# WHAT YOU WILL DO
Which lines run from the start of the data below to the line containing "Given: Go to the 首页 home menu item"? Set them down exactly, with none added.

[Items from a dataset]
◇ ◇ ◇ ◇ ◇ ◇ ◇

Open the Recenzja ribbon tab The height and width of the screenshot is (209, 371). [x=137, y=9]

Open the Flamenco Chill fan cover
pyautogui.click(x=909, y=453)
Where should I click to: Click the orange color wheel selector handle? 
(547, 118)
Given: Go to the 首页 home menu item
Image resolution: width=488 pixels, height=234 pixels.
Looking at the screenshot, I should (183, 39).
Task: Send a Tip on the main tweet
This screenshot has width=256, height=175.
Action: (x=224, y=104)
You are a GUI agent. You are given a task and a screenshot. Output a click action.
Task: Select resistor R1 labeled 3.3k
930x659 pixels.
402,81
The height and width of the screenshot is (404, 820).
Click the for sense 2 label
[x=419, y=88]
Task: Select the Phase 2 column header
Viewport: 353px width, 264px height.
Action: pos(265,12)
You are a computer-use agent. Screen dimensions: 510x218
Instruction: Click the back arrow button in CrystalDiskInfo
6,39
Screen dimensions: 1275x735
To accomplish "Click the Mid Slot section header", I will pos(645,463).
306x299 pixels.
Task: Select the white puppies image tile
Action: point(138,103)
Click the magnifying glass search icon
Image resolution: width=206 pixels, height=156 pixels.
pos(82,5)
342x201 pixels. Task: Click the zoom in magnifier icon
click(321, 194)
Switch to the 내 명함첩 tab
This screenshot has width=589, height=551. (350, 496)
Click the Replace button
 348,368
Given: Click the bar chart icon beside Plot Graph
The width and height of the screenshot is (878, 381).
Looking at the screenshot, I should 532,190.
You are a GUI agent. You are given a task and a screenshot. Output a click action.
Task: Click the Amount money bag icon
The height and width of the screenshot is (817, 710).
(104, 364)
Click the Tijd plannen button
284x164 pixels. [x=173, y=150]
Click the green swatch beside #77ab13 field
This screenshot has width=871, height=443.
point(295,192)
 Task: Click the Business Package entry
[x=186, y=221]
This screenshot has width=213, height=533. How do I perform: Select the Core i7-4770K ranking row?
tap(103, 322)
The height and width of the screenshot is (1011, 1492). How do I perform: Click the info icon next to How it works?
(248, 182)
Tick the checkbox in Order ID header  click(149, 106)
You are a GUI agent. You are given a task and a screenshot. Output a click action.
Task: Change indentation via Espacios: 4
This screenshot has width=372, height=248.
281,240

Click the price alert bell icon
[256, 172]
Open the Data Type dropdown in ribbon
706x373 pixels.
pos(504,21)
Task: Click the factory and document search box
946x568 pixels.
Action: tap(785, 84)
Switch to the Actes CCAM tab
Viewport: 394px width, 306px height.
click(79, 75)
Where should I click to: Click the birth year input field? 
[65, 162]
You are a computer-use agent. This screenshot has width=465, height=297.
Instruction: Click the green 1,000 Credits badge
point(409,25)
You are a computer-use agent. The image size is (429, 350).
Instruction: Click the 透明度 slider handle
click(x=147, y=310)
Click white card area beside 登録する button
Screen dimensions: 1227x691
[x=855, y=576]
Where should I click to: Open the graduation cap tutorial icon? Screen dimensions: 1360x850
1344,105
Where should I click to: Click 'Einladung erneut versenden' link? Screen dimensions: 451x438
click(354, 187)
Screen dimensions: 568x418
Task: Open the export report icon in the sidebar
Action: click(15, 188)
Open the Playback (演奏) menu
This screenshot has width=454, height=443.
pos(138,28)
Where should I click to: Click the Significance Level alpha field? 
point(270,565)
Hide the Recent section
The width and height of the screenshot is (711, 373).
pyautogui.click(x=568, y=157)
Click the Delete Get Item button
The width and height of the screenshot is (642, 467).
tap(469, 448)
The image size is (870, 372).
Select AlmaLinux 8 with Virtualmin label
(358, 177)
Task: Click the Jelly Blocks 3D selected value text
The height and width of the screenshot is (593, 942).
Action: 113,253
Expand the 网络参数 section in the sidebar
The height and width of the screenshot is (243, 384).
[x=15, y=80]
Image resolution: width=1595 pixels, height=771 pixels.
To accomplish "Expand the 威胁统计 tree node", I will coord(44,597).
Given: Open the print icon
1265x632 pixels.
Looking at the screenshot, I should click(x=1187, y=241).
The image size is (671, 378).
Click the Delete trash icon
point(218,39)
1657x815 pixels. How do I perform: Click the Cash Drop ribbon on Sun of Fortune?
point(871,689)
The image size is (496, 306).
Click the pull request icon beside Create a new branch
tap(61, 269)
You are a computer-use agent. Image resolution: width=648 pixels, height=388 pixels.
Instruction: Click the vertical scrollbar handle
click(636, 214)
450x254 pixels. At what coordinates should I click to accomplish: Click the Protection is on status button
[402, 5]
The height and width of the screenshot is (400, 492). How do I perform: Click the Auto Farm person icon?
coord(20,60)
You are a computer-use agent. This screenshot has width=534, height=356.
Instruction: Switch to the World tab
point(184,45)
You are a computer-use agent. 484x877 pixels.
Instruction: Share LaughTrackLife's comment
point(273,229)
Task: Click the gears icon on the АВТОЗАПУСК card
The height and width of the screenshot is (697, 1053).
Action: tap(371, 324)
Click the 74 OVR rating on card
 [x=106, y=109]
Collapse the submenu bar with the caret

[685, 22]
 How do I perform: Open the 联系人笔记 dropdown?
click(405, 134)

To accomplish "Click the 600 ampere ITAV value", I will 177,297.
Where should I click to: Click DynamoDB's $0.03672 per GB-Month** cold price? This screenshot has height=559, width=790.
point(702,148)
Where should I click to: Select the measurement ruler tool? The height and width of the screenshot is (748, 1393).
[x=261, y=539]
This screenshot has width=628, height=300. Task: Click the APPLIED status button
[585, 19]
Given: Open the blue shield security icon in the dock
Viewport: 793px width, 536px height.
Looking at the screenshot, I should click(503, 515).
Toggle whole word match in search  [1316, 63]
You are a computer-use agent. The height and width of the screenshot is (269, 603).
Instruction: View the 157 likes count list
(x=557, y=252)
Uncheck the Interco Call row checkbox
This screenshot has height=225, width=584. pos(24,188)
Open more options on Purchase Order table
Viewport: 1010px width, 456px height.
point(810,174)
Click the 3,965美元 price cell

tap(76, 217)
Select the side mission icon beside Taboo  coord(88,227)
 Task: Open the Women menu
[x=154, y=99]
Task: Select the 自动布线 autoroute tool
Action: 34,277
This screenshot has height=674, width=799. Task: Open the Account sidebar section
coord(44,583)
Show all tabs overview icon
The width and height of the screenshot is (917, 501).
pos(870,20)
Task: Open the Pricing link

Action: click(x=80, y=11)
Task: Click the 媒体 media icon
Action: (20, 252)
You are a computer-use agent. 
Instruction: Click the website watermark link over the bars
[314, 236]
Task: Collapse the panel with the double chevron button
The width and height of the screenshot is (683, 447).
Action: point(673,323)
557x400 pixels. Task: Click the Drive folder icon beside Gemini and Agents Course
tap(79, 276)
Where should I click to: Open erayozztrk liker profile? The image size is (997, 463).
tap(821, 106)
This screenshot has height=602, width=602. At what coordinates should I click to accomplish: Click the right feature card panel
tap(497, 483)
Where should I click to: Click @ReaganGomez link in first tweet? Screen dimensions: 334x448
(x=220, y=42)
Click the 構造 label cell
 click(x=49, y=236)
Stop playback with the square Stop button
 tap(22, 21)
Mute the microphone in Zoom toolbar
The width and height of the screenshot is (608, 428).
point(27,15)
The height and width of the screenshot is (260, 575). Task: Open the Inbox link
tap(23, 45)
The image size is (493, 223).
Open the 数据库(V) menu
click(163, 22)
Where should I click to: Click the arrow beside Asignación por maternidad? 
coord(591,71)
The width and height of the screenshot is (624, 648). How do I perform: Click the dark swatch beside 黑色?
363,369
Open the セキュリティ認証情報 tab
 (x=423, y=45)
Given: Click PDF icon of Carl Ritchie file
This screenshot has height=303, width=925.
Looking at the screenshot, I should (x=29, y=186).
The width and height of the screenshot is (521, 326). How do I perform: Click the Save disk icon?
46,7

◇ ◇ ◇ ◇ ◇ ◇ ◇

# ANSWER BOX
Open the Recenzja ribbon tab The height and width of the screenshot is (209, 371). [x=137, y=9]

Open the Flamenco Chill fan cover
pyautogui.click(x=909, y=453)
Where should I click to: Click the orange color wheel selector handle? 
(547, 118)
Given: Go to the 首页 home menu item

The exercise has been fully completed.